// the find
StarTrail-org/LEANN
[MLsys2026]: RAG on Everything with LEANN. Enjoy 97% storage savings while running a fast, accurate, and 100% private RAG application on your personal device.
LEANN is a graph-based vector index that trades embedding storage for on-demand recomputation, claiming 97% storage reduction with no accuracy loss. It's a research prototype (MLSys 2026 paper) that ships as a Python library with pre-built apps for personal RAG — emails, browser history, chat logs, codebases. The target user is someone who wants local-first semantic search over their personal data without spinning up a dedicated vector DB.
The core idea is technically sound: store the graph structure, recompute embeddings at query time from compressed representations rather than storing all vectors. This is genuinely novel and the paper backs it up. The API is clean — `LeannBuilder`, `LeannSearcher`, `LeannChat` cover 90% of use cases without fighting abstractions. MCP integration means it drops into Claude Code as a semantic search layer with minimal setup. The benchmark suite is thorough and honest — they compare against FAISS and DiskANN, not strawmen.

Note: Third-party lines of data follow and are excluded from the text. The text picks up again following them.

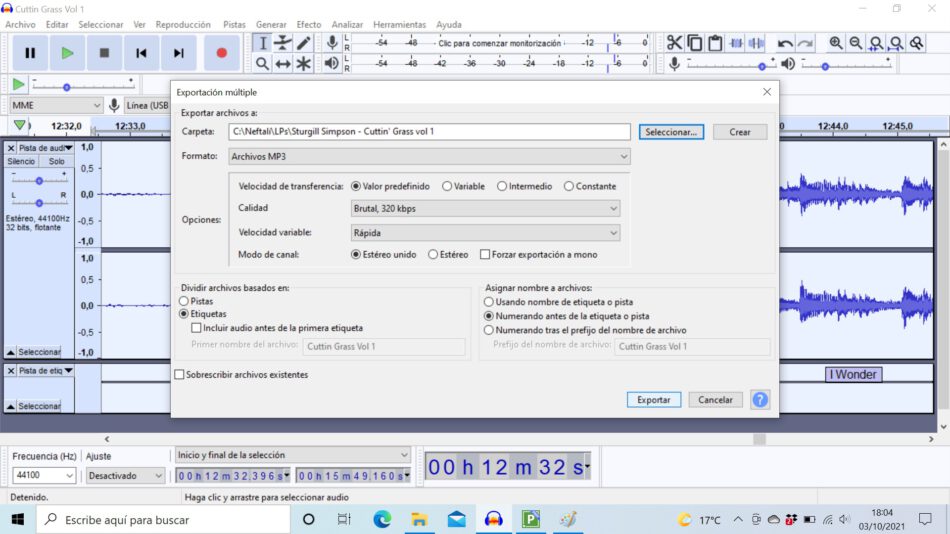950x534 pixels.
Task: Open the Efecto menu
Action: [x=308, y=24]
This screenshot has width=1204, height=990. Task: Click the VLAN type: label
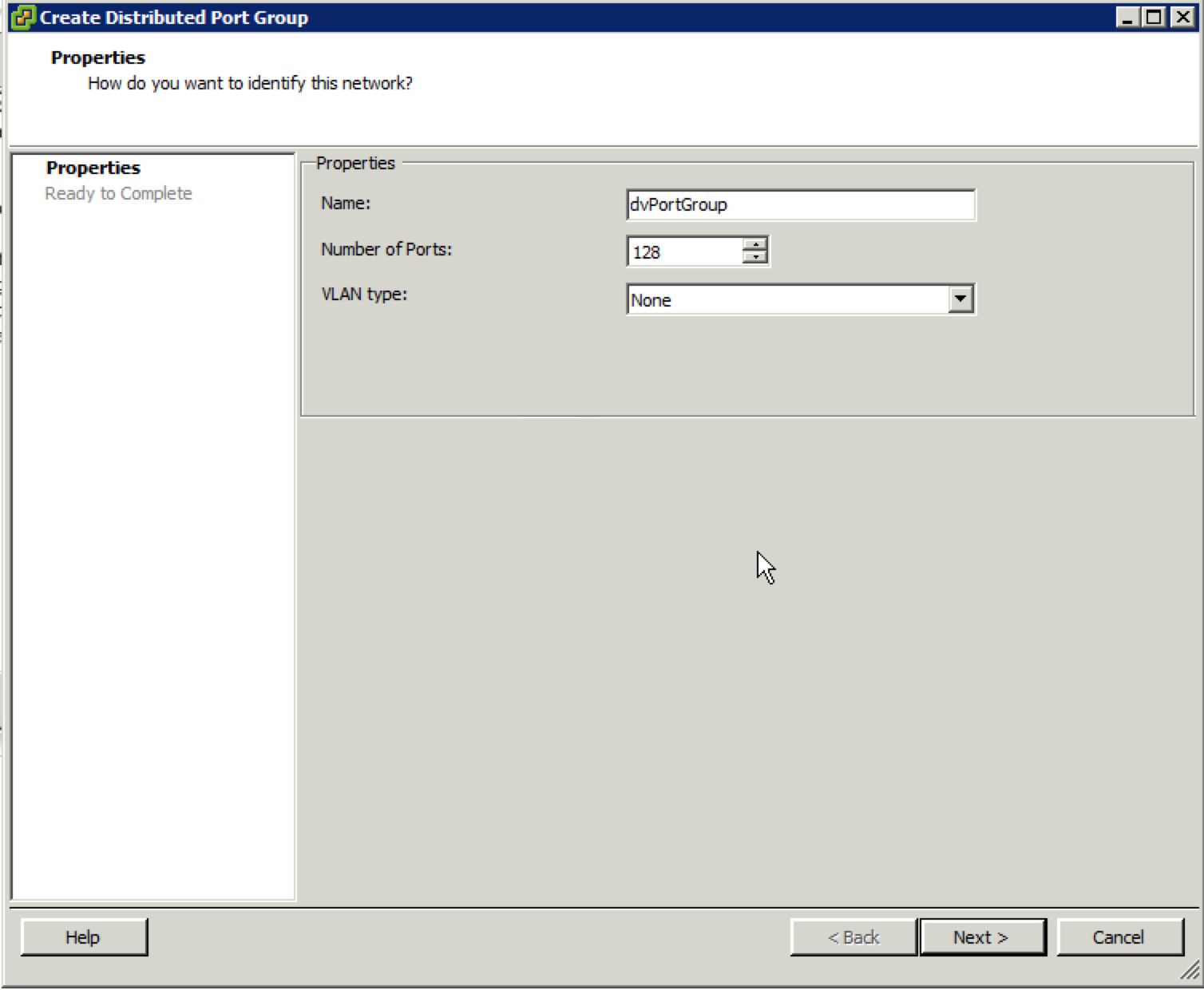coord(364,295)
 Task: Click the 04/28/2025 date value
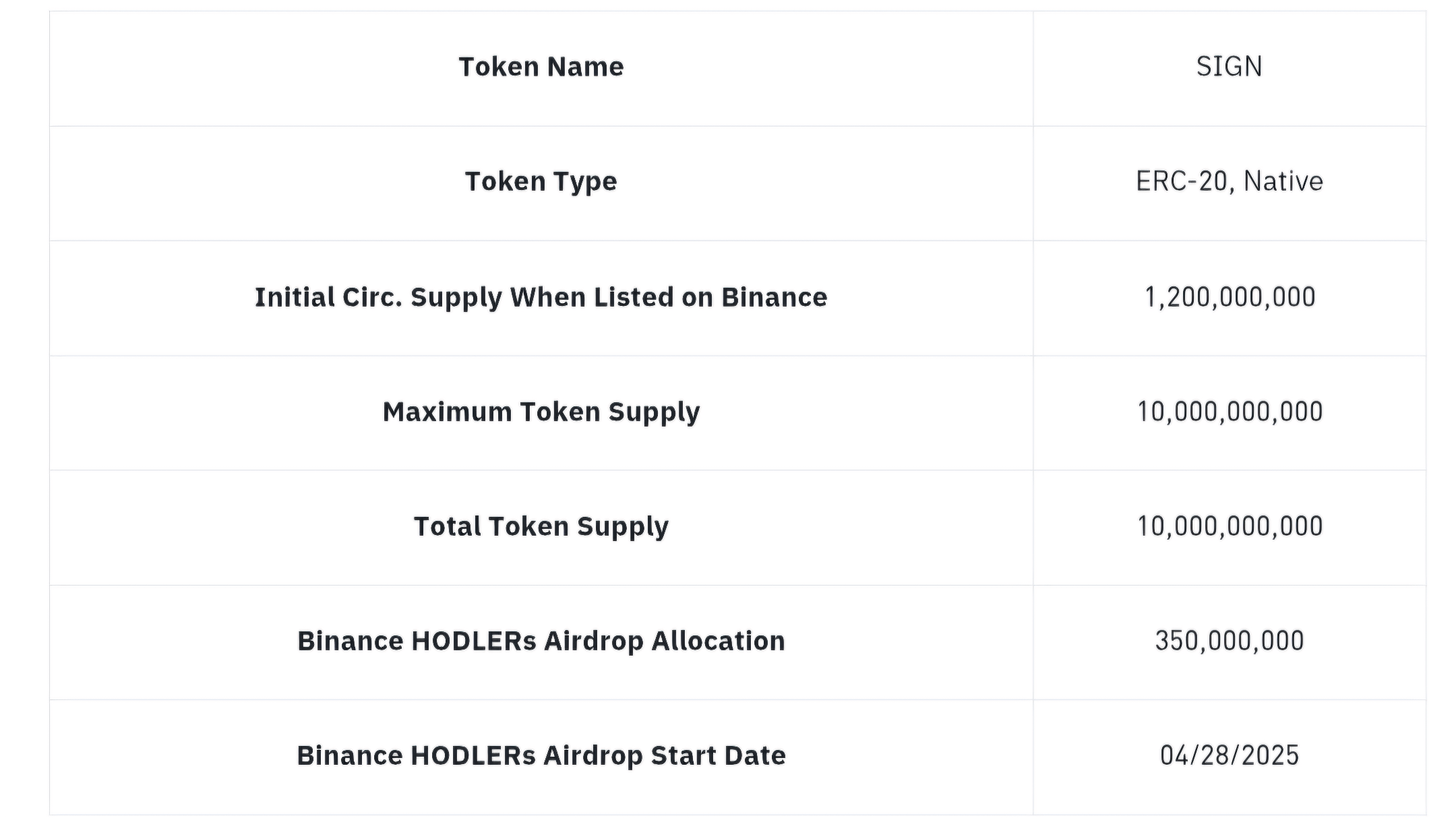point(1229,755)
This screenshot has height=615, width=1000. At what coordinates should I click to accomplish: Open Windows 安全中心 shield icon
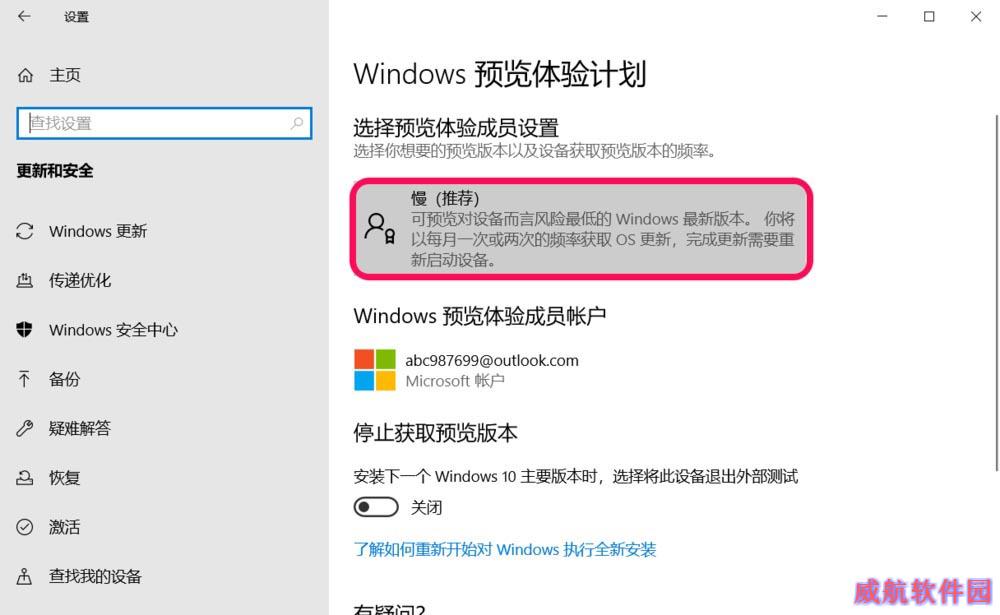click(25, 329)
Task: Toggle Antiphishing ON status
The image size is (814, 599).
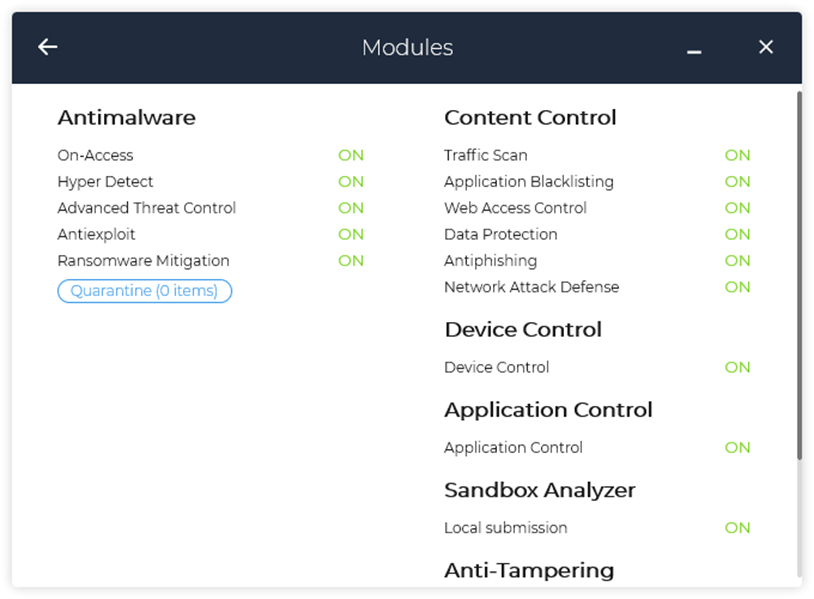Action: 738,261
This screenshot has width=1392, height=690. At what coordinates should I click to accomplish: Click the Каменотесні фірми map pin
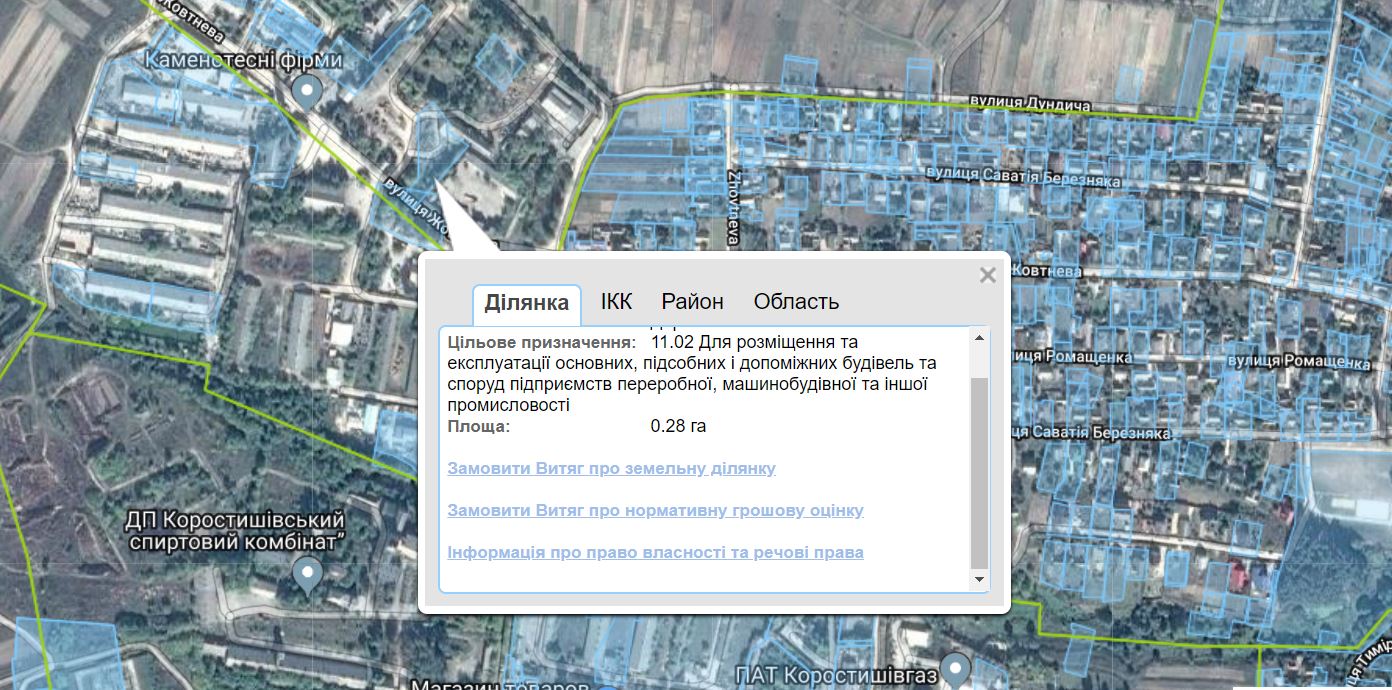click(x=309, y=92)
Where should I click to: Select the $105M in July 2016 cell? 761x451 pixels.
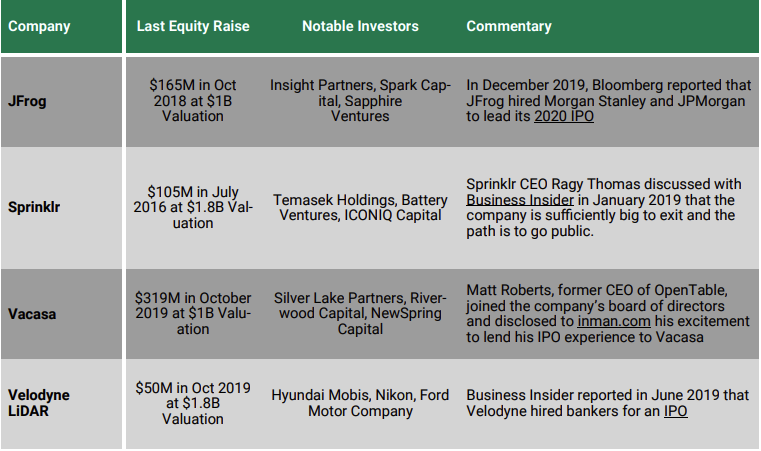[193, 207]
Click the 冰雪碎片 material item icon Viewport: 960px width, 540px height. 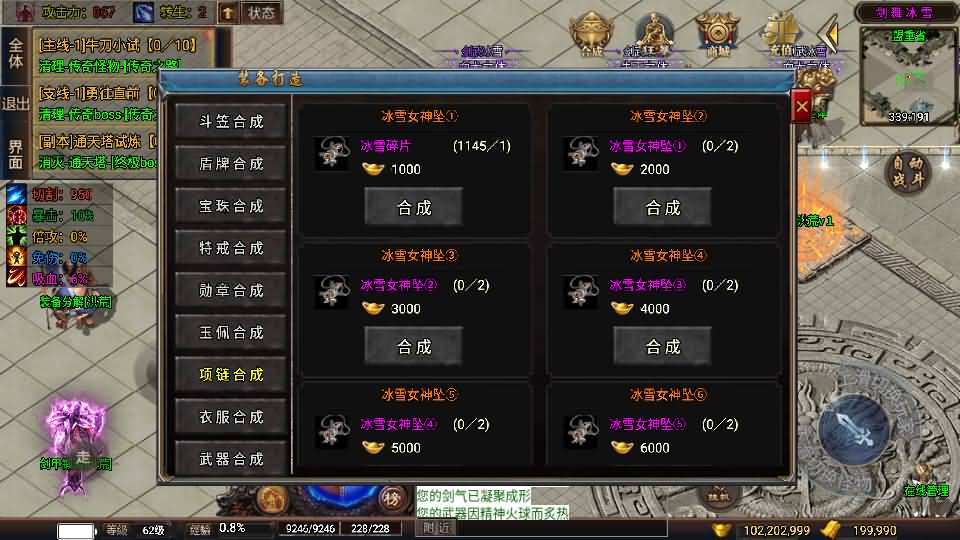332,153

The storage savings come with a CPU cost at query time that the README barely addresses — recomputing embeddings on every search is fine for personal-scale data but the latency story for larger corpora is buried in the paper, not surfaced where users will hit it. Build-from-source is a nightmare: DiskANN pulls in MKL, Abseil, protobuf, zeromq with platform-specific gotchas — the issues page has multiple threads just on Ubuntu 20.04. Windows support is listed but requires vcpkg and a wall of environment variables. The `no-recompute` mode (store embeddings normally) undercuts the core value prop and the interaction between `--compact` and `--recompute` flags is confusing enough that they had to add a warning in the docs.